Ketua KPAID Kabupaten Tasikmalaya, Ato Rinanto, membenarkan pihaknya telah menerima laporan dari keluarga korban. Menurutnya, lembaganya akan mengawal proses penanganan kasus sekaligus memastikan seluruh hak anak tetap terpenuhi.

“Kami menerima pengaduan dari orang tua korban yang meminta pendampingan, baik secara psikologis maupun hukum. Kami juga sudah berkoordinasi dengan berbagai pihak, termasuk Ikatan Dokter Indonesia (IDI) dan penyidik yang saat ini tengah menindaklanjuti kasus dugaan malapraktik tersebut,” ujar Ato.

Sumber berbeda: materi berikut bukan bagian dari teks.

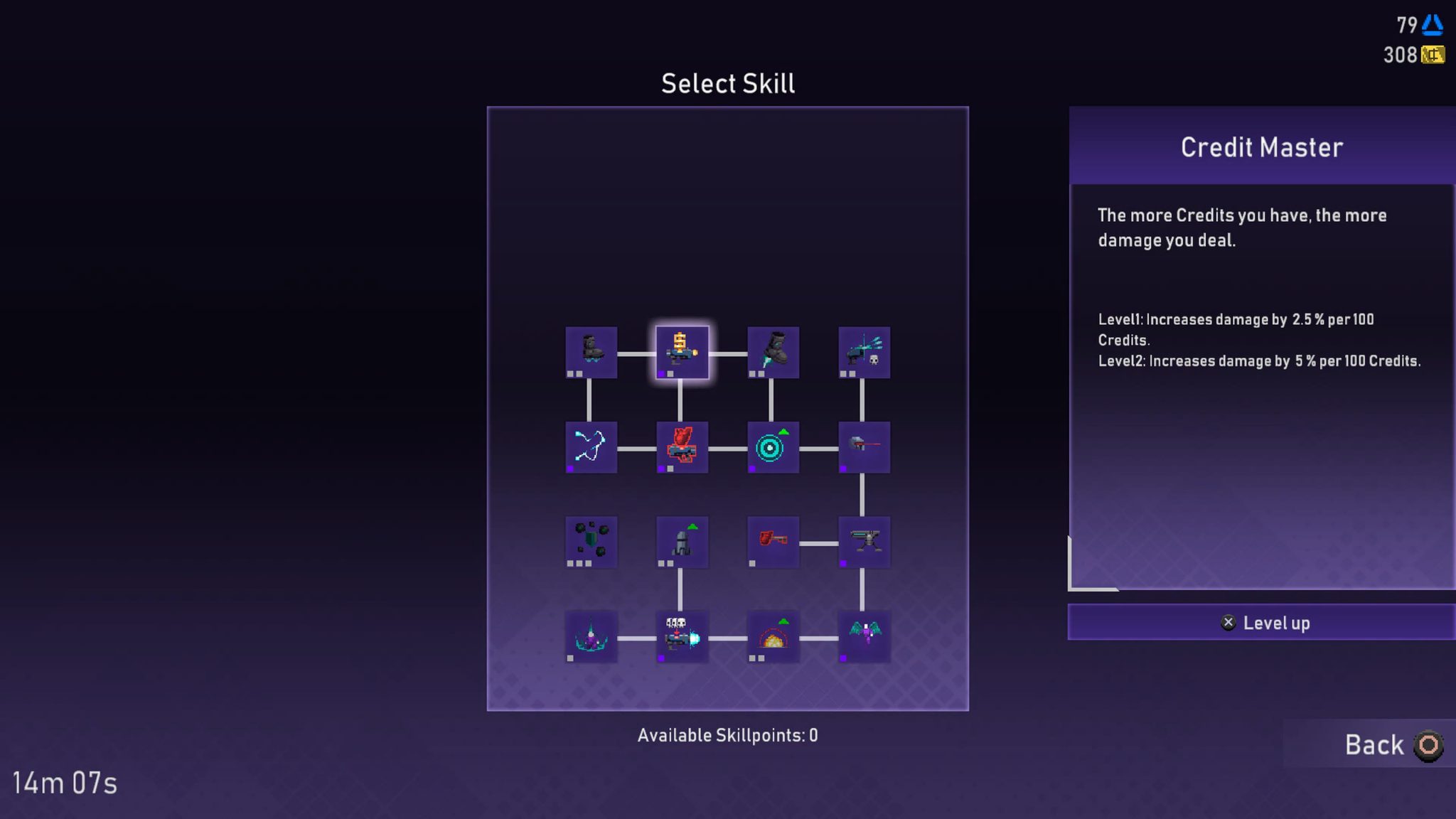Select the lightning chain skill icon
Viewport: 1456px width, 819px height.
click(590, 446)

Ia menegaskan, KPAID tidak hanya fokus pada proses hukum, tetapi juga pada kondisi psikologis korban yang akan segera memasuki jenjang pendidikan sekolah dasar.

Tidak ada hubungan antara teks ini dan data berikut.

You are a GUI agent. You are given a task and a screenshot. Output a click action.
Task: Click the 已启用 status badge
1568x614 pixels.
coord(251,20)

Menurut Ato, korban berpotensi mengalami tekanan mental maupun perundungan dari lingkungan sekitarnya akibat kondisi yang dialaminya. Karena itu, pemulihan psikologis menjadi salah satu prioritas utama dalam pendampingan.

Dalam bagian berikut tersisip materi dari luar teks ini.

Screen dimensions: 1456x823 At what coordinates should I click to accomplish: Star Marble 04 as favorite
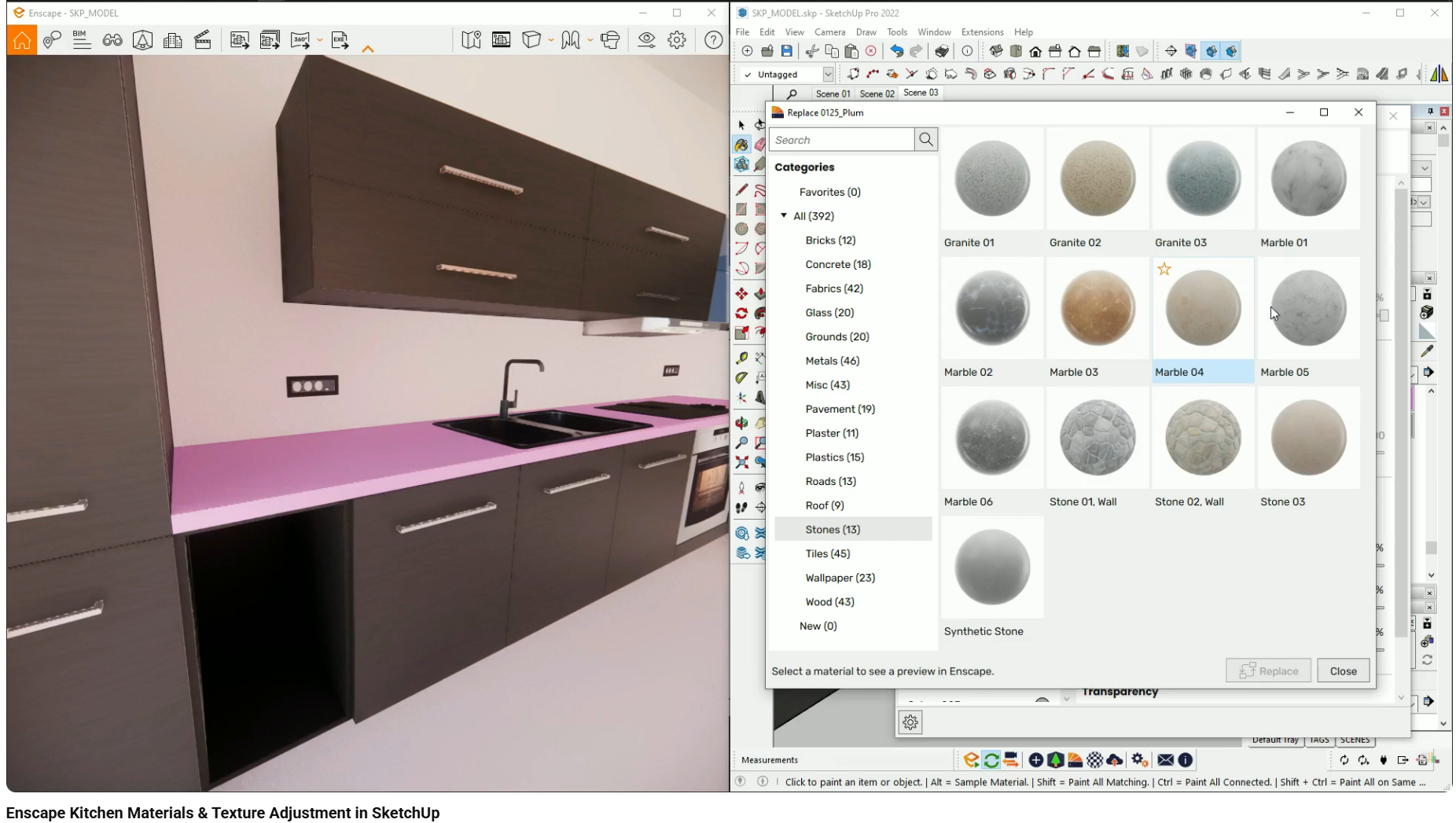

“Kami akan memastikan hak-hak anak tetap terlindungi. Selain aspek hukum, pemulihan psikologis korban juga menjadi perhatian utama agar ia dapat kembali menjalani kehidupan secara normal,” katanya.

Sementara itu, ibu korban, Tati Nurhasanah, mengaku baru mengetahui kondisi sebenarnya setelah anaknya dirujuk ke rumah sakit usai menjalani prosedur khitan.

Awalnya, pihak klinik hanya menyampaikan bahwa terjadi luka ringan akibat alat yang digunakan saat tindakan medis. Namun setelah berada di rumah sakit, dokter menjelaskan bahwa terdapat bagian alat kelamin anaknya yang terputus sehingga harus segera dilakukan operasi penyambungan.

“Saya hanya diberi tahu kalau anak saya tergores sedikit. Ternyata setelah sampai di rumah sakit, dokter menjelaskan kondisinya jauh lebih parah dan harus segera dioperasi. Saat itu saya sangat syok,” ungkap Tati.

Ayah korban, Asep Asropi, mengatakan keluarganya berharap ada pertanggungjawaban penuh dari pihak yang melakukan tindakan khitan. Menurutnya, sempat ada janji untuk menanggung seluruh biaya pengobatan hingga masa depan anaknya, namun hingga kini janji tersebut belum direalisasikan sepenuhnya.

“Setelah operasi ketiga bahkan tidak pernah datang menjenguk anak saya. Hanya sesekali mengirim obat melalui asisten atau sopir,” ujarnya.

Asep menjelaskan, putranya telah menjalani tiga kali operasi. Tindakan medis lanjutan diperlukan karena sempat terjadi penyumbatan pada saluran kemih yang mengharuskan korban kembali menjalani operasi.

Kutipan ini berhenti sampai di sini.